§ **WHAT YOU ARE ASKED TO DO**: Write the line that contains "Given: Click the selected" and each one after it, word for word, ending with the final line of the data.

======== PROVIDED DATA ========

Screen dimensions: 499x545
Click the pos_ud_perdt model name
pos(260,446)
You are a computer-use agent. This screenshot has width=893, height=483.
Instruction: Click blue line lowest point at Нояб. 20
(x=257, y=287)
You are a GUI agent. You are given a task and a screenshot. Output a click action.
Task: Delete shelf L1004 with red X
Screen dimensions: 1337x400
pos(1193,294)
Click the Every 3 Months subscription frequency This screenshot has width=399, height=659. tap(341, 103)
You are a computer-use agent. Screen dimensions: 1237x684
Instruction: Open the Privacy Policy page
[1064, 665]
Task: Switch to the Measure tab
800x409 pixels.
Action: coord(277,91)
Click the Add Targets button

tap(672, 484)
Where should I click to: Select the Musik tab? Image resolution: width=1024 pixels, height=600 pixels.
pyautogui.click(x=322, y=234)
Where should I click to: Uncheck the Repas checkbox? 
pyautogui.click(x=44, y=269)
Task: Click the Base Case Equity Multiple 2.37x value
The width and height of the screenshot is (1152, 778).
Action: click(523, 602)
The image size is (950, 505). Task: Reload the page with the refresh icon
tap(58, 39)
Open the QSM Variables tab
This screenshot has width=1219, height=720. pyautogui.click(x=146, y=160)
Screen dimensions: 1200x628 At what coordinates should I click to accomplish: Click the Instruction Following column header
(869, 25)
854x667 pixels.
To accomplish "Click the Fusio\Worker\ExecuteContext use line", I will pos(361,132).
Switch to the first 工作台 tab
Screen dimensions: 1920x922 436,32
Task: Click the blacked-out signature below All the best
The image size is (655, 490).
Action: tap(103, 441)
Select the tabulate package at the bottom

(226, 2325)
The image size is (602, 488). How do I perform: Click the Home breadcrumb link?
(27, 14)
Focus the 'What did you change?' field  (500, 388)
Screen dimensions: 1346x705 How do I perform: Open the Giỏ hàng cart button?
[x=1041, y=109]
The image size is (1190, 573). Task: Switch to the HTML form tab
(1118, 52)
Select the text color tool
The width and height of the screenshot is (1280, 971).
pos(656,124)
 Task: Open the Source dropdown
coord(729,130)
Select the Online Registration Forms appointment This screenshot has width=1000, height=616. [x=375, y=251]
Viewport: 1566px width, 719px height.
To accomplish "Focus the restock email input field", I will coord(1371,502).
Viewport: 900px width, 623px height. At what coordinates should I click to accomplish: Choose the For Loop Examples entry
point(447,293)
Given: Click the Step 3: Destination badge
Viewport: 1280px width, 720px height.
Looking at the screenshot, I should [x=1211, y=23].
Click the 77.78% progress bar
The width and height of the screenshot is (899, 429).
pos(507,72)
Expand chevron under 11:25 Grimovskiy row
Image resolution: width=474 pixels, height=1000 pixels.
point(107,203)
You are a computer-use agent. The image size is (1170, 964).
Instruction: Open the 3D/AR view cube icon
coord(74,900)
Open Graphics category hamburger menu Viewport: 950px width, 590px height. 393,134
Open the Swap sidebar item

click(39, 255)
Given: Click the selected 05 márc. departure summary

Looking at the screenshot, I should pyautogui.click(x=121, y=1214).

========

§ **RESULT OF THE TASK**:
Given: Click the selected 05 márc. departure summary

Looking at the screenshot, I should pyautogui.click(x=121, y=1214).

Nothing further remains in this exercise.